When there’s a huge amount of pressure to instantly achieve success and thousands of dollars immediately, investing in rental properties is often overlooked. People see renovation shows and believe that flipping properties is the way to gain that instant success. It’s actually stressful, full of pitfalls and incredibly expensive if mistakes are made.
Investing in rental properties means incredible benefits when done properly and with the help of professionals to manage the rentals. While there are many benefits, there are some cautions to take into consideration too.
Cautions for Investing
Where to Invest?
The region where you invest is important for the success of your rental property venture. It’ll influence the amount you charge for rent as well as the value of the property in the future. The neighborhood will also dictate what kind of tenant you’ll get into your rental property.
A bad neighborhood with cheap rents will bring in an element that doesn’t care about your property at all. While the investment is inexpensive, it wouldn’t be worth holding onto long term. Instead of appreciating in value, the property would likely decline. Investing in rental properties can often mean holding out for the right property in a good neighborhood.
Consider Your Goals
If you are patient and want to have a solid strategy for making a modest sum each month, investing in rental properties is a good long-term strategy. While flipping a property might bring in a quicker return, but it comes with a huge amount of risk and stress.
Benefits of Investing in Rentals
Cash Flow
After receiving a tenant’s rent, you’ll have to pay taxes and the mortgage or make repairs to the property. There’s maintenance that must be done each month to ensure the building stays in good condition. Most landlords are left with a few hundred dollars each month to put into their own pocket. Landlords will often bank that cash and save for another property to double the cash flow they receive.
Tax Advantages
The depreciation of your rental properties can be deducted from your taxes over the next decade or two. The amount deducted will depend on the worth of the home, and in some cases, you can show the depreciation of the property as a loss on your tax return. This saves you, even more, money in taxes each year. You’ll need to discuss your tax concerns with a financial adviser or tax professional to ensure you’re taking the right deductions.
Easier to Finance
One of the biggest advantages to purchasing a rental property versus purchasing a house to repair, renovate and sell is that you’re more likely to get a loan. Many house flippers have to pay cash for the home because its hard to find the financing institution that wants to take a chance on such a risky venture. When purchasing rental properties, the lending company can use the history of other properties to inform their decision to loan you money.

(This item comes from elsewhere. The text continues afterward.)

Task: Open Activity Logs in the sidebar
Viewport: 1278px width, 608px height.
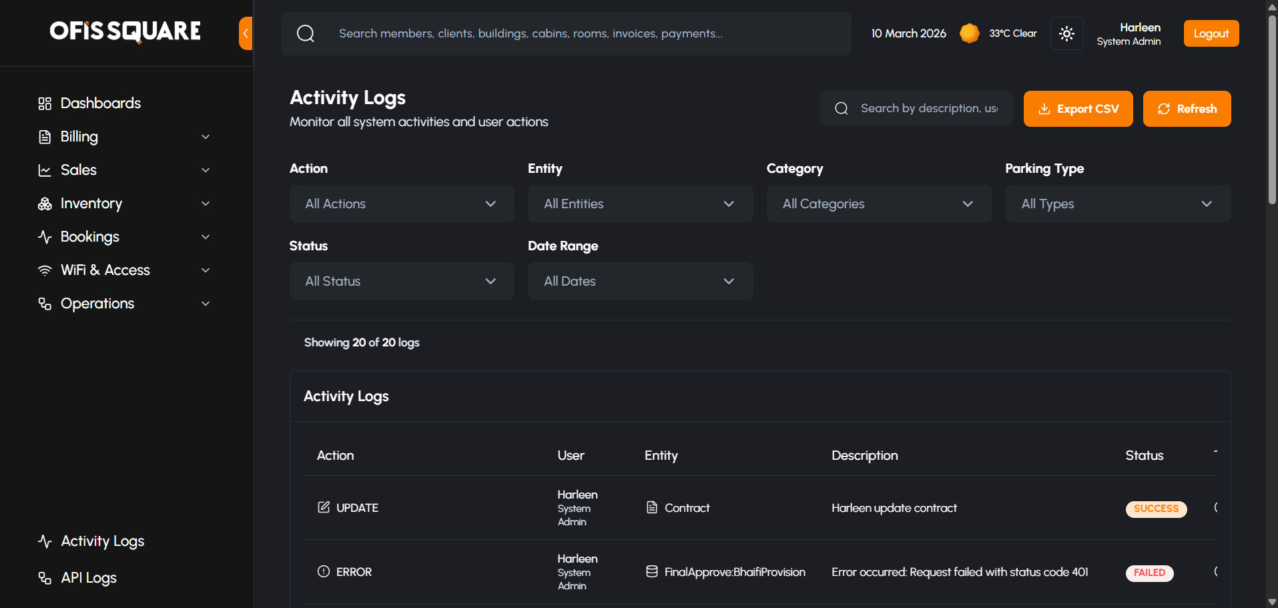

Lower Risk and Less Stress
Compared to investors who buy and flip houses, property owners who become landlords are choosing a low-risk investment strategy. With a house flip, the repairs and renovations can destroy the budget. The home might not sell for the desired amount. In fact, the home might not sell for months after completion. It’s a huge risk. Investing in rental properties means you can be as involved in the monthly operations as you want. Some landlords are completely hands-off and hire a company to deal with renting the units and handling tenants.
Property Appreciates
This is especially true when you purchase the property at below market value and repair it before rental. It can be tough to predict how much the property will appreciate over time, but when the property is in good repair and upgrades are done, it’s definitely likely to be worth more if you end up selling it later. When selling the property, you can decide when it’s the best time to sell too. You can wait out a market that isn’t very favorable at the moment.
Pays Down Mortgage
Each month, the rental payment is applied to the mortgage on the property. That means over the life of the loan, you’re not paying out of your own pocket for the mortgage. After 20 to 30 years, that mortgage can be paid completely, which leaves you with the entire rental amount in your own pocket. While you’ll benefit each month with a rental property, it really shows its true investment potential after the loan has been paid.
Investment in the Future
If you can hold onto the rental property over the years, it makes a great investment to pass down to the next generation. It’s like an heirloom that will make them money for years. Family homes get passed down from one generation to the next, and the same can be done with rental properties.Investing in rental property is a great long-term investment strategy with little risk and
Investing in rental property is a great long-term investment strategy with little risk and low rewards. While the process isn’t for everyone, it’s a great way to ensure that you’re building a portfolio with diverse investments.